Paradoxically, on 11 February, Ramos-Horta and Gusmão came to grief
as they tried to do a deal with Reinado in order to subdue him. His rebels turned
on them both, leaving Ramos-Horta critically wounded and Reinado himself dead.
From Canberra, Prime Minister Rudd announced the dispatch of more Australian
"peacemakers." In the same week, the World Food Program disclosed
that the children of resource-rich East Timor were slowly starving, with more
than 42 percent of under-fives seriously underweight – a statistic which corresponds
to that of Aboriginal children in "failed" communities that also occupy
an abundant natural resource.
Australia is engaged in the Solomon Islands and Papua New Guinea, where its
troops and federal police have dealt with "breakdowns in law and order"
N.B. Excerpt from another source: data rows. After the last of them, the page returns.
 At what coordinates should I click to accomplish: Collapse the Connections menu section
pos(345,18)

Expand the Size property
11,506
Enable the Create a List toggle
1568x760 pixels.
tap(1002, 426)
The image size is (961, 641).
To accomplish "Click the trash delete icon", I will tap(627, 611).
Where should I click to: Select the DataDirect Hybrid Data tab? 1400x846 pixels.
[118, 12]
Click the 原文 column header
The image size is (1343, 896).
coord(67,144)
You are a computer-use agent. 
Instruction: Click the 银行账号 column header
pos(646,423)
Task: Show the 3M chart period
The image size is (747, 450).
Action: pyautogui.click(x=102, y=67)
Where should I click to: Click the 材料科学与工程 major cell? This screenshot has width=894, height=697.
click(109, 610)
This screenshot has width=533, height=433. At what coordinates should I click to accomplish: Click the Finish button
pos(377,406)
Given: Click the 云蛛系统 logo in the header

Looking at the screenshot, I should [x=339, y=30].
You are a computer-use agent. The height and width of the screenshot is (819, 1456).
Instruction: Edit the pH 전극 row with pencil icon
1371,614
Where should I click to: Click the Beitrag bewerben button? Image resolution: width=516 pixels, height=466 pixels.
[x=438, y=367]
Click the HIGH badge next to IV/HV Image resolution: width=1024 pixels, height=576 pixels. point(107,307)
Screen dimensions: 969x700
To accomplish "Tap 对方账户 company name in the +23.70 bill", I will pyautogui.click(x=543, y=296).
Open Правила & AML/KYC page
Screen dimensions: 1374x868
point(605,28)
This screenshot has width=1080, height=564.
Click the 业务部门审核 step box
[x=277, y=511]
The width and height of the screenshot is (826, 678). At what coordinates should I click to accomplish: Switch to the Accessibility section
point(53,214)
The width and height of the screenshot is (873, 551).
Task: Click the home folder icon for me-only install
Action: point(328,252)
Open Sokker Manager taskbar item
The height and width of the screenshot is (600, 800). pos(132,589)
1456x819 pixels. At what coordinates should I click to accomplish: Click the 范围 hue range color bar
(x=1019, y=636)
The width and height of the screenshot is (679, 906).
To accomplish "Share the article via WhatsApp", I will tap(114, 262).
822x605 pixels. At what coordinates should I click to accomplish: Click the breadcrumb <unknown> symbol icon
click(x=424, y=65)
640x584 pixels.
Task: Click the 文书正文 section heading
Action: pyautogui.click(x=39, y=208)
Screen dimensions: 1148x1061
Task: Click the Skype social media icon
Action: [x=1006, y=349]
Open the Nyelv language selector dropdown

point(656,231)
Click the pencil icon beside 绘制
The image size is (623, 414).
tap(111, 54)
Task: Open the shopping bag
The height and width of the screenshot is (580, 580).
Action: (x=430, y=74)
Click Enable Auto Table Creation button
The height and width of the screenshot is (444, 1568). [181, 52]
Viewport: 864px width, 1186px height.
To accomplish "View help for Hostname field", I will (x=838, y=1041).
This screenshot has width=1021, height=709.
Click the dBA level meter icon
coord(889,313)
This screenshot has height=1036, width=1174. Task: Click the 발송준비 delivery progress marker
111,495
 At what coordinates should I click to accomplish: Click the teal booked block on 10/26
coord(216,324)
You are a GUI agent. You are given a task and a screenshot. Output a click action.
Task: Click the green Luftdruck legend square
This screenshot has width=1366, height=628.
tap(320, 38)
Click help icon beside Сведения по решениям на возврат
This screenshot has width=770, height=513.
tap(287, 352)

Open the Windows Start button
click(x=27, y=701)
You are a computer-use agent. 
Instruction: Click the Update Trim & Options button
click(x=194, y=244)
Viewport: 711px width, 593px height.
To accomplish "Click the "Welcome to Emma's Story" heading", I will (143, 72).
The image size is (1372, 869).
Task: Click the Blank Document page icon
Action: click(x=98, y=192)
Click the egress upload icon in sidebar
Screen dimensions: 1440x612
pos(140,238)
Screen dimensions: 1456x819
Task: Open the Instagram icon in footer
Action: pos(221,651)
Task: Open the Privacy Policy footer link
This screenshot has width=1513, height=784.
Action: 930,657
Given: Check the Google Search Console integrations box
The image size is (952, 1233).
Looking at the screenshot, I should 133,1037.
that are "depriving Australia of business and investment opportunities."
A former senior Australian intelligence officer calls these "wild societies
for which intervention represents a blunt, but necessary instrument." Australia
is also entrenched in Afghanistan and Iraq. Rudd's electoral promise to withdraw
from the "coalition of the willing" does not include almost half of
Australia's troops in Iraq.
At last year's conference of the American-Australian Leadership Dialogue –
an annual event designed to unite the foreign policies of the two countries,
but in reality an opportunity for the Australian elite to express its historic
servility to great power – Rudd was in unusually oratorical style. "It
is time we sang from the world's rooftops," he said, "[that] despite
Iraq, America is an overwhelming force for good in the world... I look forward
to more than working with the great American democracy, the arsenal of freedom,
in bringing about long-term changes to the planet." The new sheriff for
Asia had spoken.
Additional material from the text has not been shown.